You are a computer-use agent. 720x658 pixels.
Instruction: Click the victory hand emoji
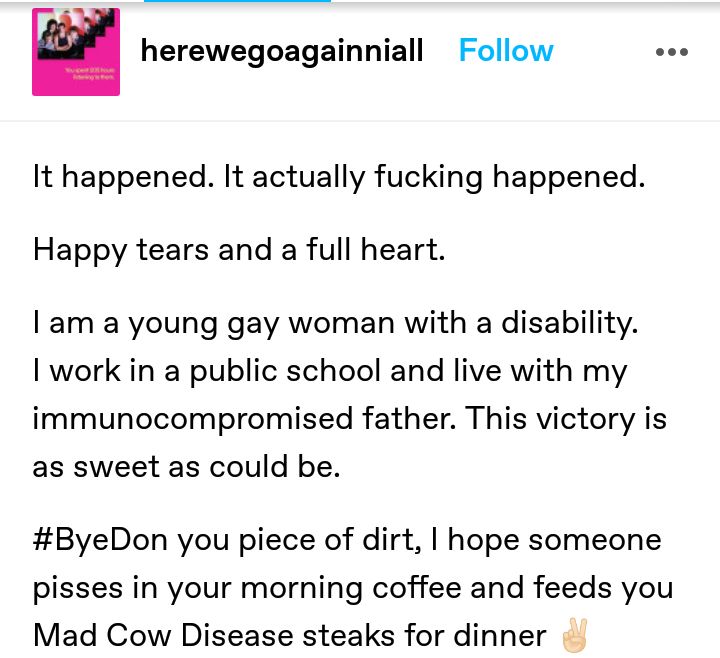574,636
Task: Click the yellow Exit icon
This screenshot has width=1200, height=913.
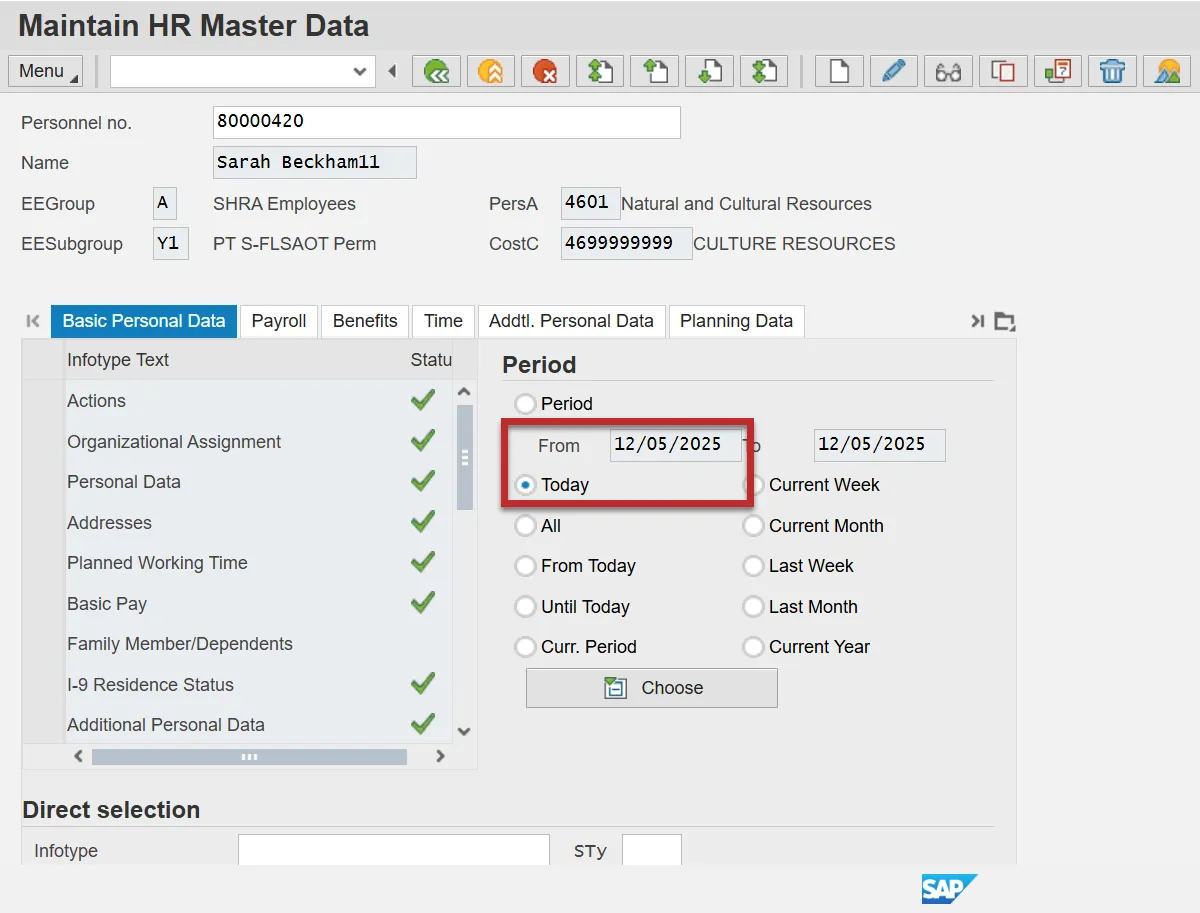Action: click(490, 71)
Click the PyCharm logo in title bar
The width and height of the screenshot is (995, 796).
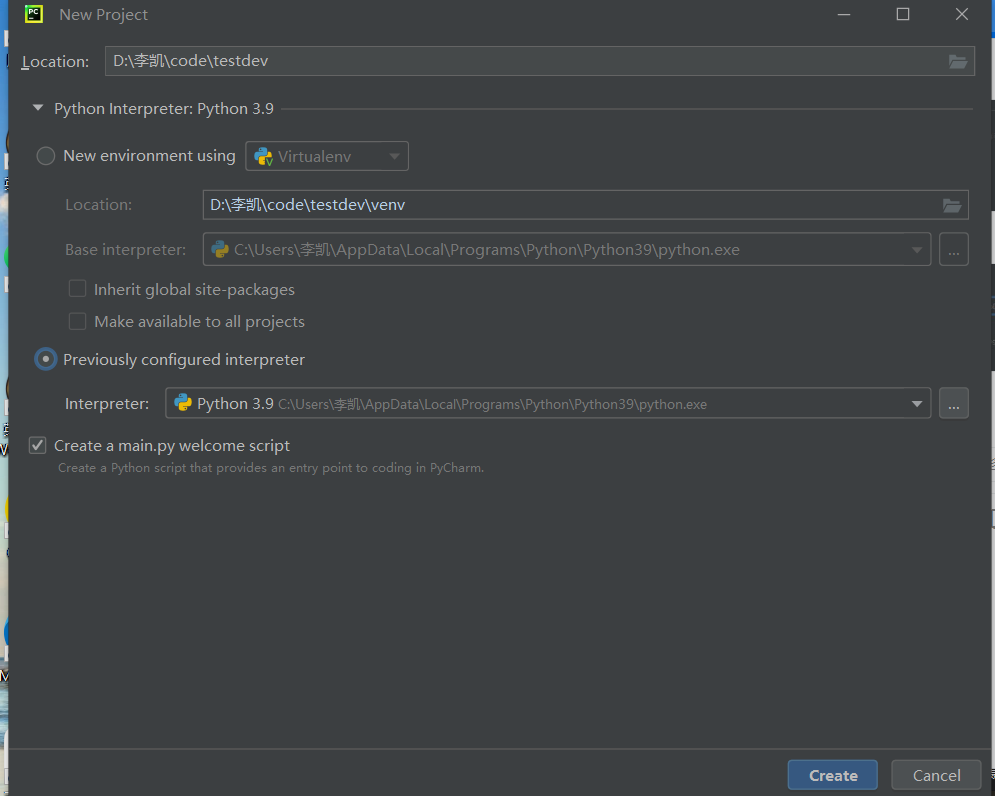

════════════════

Reproduce every line of the listing, requests included, but scale each coordinate in the answers by 0.3 and round to the nearest whole number, with halves rounded up. Omit the pictures.

You are a computer-use agent. 720x658 pixels.
Instruction: Click the victory hand emoji
172,191
Task: Click the yellow Exit icon
This screenshot has width=1200, height=913.
Action: click(147, 21)
Click the PyCharm logo in title bar
The width and height of the screenshot is (995, 796).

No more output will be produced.